**Brief:** Go through the records and write each one out again exactly.

Stored records:
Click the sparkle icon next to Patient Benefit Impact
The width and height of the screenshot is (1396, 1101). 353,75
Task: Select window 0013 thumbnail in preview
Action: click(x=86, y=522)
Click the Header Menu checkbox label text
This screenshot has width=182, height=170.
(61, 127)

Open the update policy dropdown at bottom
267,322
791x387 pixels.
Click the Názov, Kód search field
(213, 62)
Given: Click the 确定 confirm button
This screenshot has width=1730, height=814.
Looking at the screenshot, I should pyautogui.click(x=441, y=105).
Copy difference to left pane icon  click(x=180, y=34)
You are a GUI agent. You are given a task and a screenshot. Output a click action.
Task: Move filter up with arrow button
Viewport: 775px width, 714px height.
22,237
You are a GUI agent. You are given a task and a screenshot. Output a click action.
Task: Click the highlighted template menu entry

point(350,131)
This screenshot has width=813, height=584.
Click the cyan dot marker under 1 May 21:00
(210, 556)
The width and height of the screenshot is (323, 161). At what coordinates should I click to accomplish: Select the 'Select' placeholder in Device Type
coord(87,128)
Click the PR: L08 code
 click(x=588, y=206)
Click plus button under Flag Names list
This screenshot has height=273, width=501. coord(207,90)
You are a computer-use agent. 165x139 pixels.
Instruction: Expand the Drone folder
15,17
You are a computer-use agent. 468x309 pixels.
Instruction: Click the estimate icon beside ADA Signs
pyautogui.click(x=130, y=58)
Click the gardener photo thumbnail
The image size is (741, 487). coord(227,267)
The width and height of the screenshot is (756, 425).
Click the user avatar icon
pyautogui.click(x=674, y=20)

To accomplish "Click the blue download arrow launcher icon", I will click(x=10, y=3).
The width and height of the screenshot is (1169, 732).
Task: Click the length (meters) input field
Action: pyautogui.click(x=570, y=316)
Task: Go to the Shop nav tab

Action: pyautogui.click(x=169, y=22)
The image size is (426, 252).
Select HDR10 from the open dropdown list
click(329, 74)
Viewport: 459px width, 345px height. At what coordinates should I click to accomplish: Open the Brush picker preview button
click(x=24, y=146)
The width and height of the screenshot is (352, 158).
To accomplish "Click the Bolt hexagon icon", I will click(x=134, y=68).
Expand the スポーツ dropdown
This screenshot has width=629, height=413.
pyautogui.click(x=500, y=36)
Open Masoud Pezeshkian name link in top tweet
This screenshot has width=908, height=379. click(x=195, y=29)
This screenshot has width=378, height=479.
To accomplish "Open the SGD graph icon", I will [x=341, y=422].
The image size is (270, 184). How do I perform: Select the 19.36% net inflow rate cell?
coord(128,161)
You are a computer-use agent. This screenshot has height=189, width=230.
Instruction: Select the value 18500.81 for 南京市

**Exercise solution:**
Click the sparkle icon next to Patient Benefit Impact
The width and height of the screenshot is (1396, 1101). 353,75
Task: Select window 0013 thumbnail in preview
Action: click(x=86, y=522)
Click the Header Menu checkbox label text
This screenshot has width=182, height=170.
(61, 127)

Open the update policy dropdown at bottom
267,322
791x387 pixels.
Click the Názov, Kód search field
(213, 62)
Given: Click the 确定 confirm button
This screenshot has width=1730, height=814.
Looking at the screenshot, I should pyautogui.click(x=441, y=105).
Copy difference to left pane icon  click(x=180, y=34)
You are a GUI agent. You are given a task and a screenshot. Output a click action.
Task: Move filter up with arrow button
Viewport: 775px width, 714px height.
22,237
You are a GUI agent. You are given a task and a screenshot. Output a click action.
Task: Click the highlighted template menu entry

point(350,131)
This screenshot has width=813, height=584.
Click the cyan dot marker under 1 May 21:00
(210, 556)
The width and height of the screenshot is (323, 161). At what coordinates should I click to accomplish: Select the 'Select' placeholder in Device Type
coord(87,128)
Click the PR: L08 code
 click(x=588, y=206)
Click plus button under Flag Names list
This screenshot has height=273, width=501. coord(207,90)
You are a computer-use agent. 165x139 pixels.
Instruction: Expand the Drone folder
15,17
You are a computer-use agent. 468x309 pixels.
Instruction: Click the estimate icon beside ADA Signs
pyautogui.click(x=130, y=58)
Click the gardener photo thumbnail
The image size is (741, 487). coord(227,267)
The width and height of the screenshot is (756, 425).
Click the user avatar icon
pyautogui.click(x=674, y=20)

To accomplish "Click the blue download arrow launcher icon", I will click(x=10, y=3).
The width and height of the screenshot is (1169, 732).
Task: Click the length (meters) input field
Action: pyautogui.click(x=570, y=316)
Task: Go to the Shop nav tab

Action: pyautogui.click(x=169, y=22)
The image size is (426, 252).
Select HDR10 from the open dropdown list
click(329, 74)
Viewport: 459px width, 345px height. At what coordinates should I click to accomplish: Open the Brush picker preview button
click(x=24, y=146)
The width and height of the screenshot is (352, 158).
To accomplish "Click the Bolt hexagon icon", I will click(x=134, y=68).
Expand the スポーツ dropdown
This screenshot has width=629, height=413.
pyautogui.click(x=500, y=36)
Open Masoud Pezeshkian name link in top tweet
This screenshot has width=908, height=379. click(x=195, y=29)
This screenshot has width=378, height=479.
To accomplish "Open the SGD graph icon", I will [x=341, y=422].
The image size is (270, 184). How do I perform: Select the 19.36% net inflow rate cell?
coord(128,161)
You are a computer-use agent. This screenshot has height=189, width=230.
Instruction: Select the value 18500.81 for 南京市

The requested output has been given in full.